* WHAT THIS TASK INVOLVES: How many lines in the data below have the string "computer"? Reply with the number alone.

* STORED DATA:
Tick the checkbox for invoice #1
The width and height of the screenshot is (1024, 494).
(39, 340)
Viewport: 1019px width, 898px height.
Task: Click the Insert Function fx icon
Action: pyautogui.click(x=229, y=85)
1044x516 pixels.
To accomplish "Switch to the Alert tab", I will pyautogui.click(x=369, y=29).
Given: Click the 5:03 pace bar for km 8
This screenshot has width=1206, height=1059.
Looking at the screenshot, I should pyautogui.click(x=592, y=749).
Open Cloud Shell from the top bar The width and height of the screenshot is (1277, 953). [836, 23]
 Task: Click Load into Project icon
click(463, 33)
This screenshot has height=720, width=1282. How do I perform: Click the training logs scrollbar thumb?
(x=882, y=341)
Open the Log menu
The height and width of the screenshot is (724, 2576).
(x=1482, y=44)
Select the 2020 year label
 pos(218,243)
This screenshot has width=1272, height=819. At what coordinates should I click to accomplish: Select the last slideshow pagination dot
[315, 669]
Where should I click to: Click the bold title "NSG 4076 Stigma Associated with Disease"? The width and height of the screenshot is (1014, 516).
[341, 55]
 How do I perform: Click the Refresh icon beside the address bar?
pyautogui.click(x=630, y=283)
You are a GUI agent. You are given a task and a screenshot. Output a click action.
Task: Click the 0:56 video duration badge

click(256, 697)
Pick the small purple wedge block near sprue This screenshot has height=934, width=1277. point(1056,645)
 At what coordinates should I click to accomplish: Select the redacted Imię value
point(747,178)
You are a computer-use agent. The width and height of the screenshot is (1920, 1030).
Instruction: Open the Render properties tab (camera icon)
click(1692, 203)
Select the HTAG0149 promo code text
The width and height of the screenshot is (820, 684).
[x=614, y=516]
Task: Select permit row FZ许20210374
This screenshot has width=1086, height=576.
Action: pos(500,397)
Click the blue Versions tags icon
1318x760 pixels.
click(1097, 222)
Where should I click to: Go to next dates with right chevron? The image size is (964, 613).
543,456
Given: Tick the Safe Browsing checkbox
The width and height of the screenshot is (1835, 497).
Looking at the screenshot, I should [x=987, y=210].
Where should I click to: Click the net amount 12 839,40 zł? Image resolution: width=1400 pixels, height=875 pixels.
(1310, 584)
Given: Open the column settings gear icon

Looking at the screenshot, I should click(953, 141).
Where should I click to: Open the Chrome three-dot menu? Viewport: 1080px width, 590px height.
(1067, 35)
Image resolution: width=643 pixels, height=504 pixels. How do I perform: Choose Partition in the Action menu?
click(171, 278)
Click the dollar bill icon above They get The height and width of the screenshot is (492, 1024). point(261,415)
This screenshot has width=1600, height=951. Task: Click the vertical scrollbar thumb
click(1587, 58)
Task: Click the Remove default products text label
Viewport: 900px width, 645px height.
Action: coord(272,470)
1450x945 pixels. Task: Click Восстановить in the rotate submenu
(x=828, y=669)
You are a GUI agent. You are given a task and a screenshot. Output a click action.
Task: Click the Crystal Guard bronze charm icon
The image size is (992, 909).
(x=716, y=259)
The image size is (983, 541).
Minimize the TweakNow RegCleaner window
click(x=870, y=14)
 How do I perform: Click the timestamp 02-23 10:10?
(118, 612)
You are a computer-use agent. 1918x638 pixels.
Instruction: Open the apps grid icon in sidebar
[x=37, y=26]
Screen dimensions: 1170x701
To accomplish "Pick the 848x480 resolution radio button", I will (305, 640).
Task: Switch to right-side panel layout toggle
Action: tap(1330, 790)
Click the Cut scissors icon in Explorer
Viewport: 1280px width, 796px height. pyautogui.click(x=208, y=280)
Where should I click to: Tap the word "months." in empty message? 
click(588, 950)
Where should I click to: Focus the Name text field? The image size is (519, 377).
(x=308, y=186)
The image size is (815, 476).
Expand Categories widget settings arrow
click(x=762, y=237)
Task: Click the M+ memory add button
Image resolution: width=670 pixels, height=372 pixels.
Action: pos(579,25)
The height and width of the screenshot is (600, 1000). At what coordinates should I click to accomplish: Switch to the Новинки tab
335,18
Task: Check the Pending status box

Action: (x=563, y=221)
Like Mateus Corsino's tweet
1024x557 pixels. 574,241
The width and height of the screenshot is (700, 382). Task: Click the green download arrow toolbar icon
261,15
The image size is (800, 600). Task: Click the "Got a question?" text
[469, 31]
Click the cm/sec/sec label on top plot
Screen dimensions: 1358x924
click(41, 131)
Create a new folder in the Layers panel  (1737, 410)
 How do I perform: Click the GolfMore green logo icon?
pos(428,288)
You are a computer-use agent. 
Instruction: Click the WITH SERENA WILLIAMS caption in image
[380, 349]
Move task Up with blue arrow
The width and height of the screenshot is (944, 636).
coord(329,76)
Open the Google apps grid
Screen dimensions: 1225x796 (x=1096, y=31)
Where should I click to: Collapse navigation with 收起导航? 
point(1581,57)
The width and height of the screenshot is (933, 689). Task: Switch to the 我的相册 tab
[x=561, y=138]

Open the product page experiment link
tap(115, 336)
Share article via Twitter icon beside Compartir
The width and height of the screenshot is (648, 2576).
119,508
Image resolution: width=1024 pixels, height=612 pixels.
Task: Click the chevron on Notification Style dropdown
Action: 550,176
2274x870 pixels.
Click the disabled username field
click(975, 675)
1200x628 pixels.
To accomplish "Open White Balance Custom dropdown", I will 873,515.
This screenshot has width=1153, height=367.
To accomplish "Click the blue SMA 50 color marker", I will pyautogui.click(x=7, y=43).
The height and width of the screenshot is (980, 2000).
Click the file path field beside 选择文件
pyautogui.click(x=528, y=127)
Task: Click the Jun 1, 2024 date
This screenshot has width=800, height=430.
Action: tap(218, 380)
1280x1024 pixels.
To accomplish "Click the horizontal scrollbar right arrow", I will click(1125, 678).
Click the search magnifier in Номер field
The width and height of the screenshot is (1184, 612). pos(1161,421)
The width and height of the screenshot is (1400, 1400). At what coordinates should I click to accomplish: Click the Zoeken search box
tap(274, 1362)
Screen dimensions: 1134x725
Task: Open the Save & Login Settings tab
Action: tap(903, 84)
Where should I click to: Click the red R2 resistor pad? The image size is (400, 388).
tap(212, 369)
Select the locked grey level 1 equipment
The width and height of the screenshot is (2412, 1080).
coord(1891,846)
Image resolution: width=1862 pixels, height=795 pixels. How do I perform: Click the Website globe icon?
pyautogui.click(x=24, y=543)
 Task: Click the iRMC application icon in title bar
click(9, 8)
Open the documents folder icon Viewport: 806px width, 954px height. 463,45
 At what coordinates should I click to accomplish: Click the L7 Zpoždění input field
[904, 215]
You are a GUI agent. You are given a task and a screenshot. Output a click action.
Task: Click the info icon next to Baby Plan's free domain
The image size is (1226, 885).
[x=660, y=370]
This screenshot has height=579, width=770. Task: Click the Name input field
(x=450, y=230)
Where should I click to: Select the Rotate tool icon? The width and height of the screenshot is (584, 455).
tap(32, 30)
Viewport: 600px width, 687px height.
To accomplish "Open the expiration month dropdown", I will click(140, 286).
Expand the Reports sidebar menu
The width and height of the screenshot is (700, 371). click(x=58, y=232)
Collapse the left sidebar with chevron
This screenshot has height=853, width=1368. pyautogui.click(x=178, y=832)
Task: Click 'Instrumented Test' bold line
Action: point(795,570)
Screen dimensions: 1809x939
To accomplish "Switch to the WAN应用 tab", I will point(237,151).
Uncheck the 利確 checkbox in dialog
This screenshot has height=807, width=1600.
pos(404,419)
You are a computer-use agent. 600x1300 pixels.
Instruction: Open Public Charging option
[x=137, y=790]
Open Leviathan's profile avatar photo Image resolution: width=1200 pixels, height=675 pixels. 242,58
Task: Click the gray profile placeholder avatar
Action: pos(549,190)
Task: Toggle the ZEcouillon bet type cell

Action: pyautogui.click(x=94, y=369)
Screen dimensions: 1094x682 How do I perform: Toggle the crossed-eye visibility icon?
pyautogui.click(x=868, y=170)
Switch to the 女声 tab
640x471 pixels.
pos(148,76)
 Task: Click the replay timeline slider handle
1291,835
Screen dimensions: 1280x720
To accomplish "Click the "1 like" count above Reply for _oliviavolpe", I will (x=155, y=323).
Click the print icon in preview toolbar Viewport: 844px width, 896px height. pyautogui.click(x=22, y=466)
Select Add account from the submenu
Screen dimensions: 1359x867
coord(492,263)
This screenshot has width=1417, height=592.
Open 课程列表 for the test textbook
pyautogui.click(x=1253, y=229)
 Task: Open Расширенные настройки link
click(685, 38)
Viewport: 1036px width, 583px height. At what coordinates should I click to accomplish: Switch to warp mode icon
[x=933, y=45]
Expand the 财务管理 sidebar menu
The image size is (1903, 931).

* ANSWER SPACE: 4